◆ PROVIDED PASSAGE
North

Fight or flight: Fate of Yellowknife airport improvement fees decided this week

MLAs in the Northwest Territories will debate and vote Wednesday on whether to launch Yellowknife airport improvement fees already opposed by airlines and the mining industry.

Mining industry, airlines opposed to fees that would add around $29 to tickets southbound from Yellowknife

MLAs will decide the fate of proposed Yellowknife airport improvement fees on Wednesday. (GNWT )

MLAs in the Northwest Territories will debate and vote Wednesday on whether to launch Yellowknife airport improvement fees already opposed by airlines and the mining industry.

The fees, if approved, will add $19 for northbound and $29 to southbound tickets for flights originating from the Yellowknife airport, once expected price increases from airlines are factored in. The base improvement fees as proposed by the government are $10 and $20.

The N.W.T. and Nunavut Chamber of Mines has followed airlines' footsteps in opposing the fees, saying they will raise the cost of doing business in the North.

Mining companies pay for the flights that take their employees from Yellowknife to the remote diamond mines northeast of Yellowknife, and the Department of Transportation has confirmed no industries will be exempt from the fees.

"It would increase costs to fly workers and freight to and from the northern mines and exploration projects," the chamber stated in a recent press release. "Its potential effects on industry are not insignificant and, if approved by the legislative assembly, could cost a mine as much as $500,000 a year."

The department wants to use the expected $8 million to $9 million in new revenue exclusively for expansions and improvements to the airport, including more parking, self-check-in kiosks and possibly direct flights to Vancouver.

'Tons of jobs'?

But some regular MLAs have questioned the department about the real benefits of the fees and how the earnings from the fees will be spent — and by whom. 

Kieron Testart, the MLA for Kam Lake, pressed Transportation Minister Wally Schumann to elaborate on his claim that the airport improvement plan will create more jobs at the facility.

"It has the potential of creating probably tons of more jobs. I couldn't give [you] the exact number," Schumann replied.

"I have tons of more questions," said Testart, "but I understand I only have one left."

◆ Collection entries

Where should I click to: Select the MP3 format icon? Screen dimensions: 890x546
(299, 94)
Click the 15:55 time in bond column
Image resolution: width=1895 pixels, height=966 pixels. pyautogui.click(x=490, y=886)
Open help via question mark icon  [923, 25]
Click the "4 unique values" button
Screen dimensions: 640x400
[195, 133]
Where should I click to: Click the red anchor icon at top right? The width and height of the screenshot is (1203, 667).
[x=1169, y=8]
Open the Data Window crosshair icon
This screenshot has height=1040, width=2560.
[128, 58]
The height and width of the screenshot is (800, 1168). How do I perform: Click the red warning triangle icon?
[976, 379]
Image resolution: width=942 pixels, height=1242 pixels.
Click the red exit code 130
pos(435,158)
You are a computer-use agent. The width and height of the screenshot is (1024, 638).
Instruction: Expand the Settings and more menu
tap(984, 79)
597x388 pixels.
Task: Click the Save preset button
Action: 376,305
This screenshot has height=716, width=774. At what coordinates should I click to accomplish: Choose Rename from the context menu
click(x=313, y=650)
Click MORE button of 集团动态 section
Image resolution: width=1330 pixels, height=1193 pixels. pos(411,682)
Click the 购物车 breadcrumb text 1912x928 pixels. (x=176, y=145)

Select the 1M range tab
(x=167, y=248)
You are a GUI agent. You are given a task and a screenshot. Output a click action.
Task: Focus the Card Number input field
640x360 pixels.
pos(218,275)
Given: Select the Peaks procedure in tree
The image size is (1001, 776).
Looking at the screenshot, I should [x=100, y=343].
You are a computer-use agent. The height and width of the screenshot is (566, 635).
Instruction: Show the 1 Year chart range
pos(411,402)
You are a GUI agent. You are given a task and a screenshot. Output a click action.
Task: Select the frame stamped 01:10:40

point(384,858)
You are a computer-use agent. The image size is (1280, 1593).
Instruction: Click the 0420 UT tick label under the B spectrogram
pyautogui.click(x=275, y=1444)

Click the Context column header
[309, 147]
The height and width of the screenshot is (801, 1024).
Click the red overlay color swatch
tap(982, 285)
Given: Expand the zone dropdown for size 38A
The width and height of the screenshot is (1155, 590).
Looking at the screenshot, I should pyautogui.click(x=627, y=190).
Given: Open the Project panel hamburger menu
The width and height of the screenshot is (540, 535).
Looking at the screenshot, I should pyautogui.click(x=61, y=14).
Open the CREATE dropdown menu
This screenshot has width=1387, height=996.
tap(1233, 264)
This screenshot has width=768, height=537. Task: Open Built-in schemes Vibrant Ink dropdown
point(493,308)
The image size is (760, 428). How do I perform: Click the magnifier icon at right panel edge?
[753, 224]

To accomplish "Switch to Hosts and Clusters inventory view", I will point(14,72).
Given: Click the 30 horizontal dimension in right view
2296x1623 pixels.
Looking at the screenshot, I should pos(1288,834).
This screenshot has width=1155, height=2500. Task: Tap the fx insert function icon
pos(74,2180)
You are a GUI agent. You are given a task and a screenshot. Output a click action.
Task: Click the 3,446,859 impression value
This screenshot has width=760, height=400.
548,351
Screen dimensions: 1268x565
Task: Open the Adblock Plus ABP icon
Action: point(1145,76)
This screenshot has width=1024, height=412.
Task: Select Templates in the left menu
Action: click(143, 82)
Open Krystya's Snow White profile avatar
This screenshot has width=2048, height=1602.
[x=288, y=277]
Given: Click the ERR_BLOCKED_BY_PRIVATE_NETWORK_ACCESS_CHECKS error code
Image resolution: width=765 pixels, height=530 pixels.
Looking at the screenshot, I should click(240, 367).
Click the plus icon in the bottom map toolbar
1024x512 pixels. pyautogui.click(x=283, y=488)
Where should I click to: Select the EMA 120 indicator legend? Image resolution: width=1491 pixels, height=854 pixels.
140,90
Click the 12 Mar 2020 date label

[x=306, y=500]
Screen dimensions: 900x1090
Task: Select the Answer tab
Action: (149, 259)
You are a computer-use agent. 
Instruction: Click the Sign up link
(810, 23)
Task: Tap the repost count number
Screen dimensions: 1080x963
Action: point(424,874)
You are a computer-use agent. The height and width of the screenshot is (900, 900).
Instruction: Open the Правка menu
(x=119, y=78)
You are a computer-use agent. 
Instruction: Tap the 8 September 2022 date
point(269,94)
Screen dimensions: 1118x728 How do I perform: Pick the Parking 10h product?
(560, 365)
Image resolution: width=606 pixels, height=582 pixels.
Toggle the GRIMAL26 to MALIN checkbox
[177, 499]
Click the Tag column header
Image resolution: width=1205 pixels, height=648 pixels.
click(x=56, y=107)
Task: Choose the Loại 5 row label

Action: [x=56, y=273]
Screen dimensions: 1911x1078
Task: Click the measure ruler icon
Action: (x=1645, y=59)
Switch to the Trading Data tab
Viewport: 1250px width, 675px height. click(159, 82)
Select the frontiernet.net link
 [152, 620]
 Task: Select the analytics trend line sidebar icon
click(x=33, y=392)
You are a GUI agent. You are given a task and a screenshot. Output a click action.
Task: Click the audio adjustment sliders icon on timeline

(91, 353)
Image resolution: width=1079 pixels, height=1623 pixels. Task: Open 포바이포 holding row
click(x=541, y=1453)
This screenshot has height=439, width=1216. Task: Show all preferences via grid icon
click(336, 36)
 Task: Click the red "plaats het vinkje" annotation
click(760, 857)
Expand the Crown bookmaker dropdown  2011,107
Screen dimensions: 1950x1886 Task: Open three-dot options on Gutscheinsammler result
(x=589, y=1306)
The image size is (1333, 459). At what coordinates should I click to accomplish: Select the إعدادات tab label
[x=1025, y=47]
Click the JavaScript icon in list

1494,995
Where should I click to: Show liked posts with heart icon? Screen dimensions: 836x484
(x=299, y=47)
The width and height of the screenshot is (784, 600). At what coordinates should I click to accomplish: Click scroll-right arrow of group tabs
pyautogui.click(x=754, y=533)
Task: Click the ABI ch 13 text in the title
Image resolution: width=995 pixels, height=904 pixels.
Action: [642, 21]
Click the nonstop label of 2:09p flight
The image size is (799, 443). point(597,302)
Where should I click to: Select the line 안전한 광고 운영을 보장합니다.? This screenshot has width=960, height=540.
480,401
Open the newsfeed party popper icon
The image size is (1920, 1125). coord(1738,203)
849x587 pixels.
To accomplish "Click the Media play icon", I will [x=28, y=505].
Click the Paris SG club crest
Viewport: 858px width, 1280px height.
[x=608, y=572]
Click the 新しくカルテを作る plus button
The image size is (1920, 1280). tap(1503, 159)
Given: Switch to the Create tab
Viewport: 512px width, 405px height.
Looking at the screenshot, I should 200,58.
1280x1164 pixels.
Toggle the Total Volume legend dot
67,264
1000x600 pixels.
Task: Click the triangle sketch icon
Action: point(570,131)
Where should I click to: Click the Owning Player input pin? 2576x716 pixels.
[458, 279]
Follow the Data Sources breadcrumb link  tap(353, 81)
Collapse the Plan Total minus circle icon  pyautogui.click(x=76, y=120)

◆ TO-DO LIST
A. Rewrite the airport fees article between "The department wants" and "at the facility.", inclusive, putting "seating" in place of "parking".
B. For each statement below, decide whether the airport fees article supports it. Answer yes or no, and quote the words that settle it. (i) The government proposed base improvement fees of $10 and $20. (ii) Mining companies will be exempt from the fees. (iii) Schumann gave the exact number of jobs the plan would create.

◆ EXERCISE RESPONSES
A.
The department wants to use the expected $8 million to $9 million in new revenue exclusively for expansions and improvements to the airport, including more seating, self-check-in kiosks and possibly direct flights to Vancouver.

'Tons of jobs'?

But some regular MLAs have questioned the department about the real benefits of the fees and how the earnings from the fees will be spent — and by whom. 

Kieron Testart, the MLA for Kam Lake, pressed Transportation Minister Wally Schumann to elaborate on his claim that the airport improvement plan will create more jobs at the facility.

B.
(i) Yes: "The base improvement fees as proposed by the government are $10 and $20."
(ii) No: "the Department of Transportation has confirmed no industries will be exempt from the fees."
(iii) No: "I couldn't give [you] the exact number"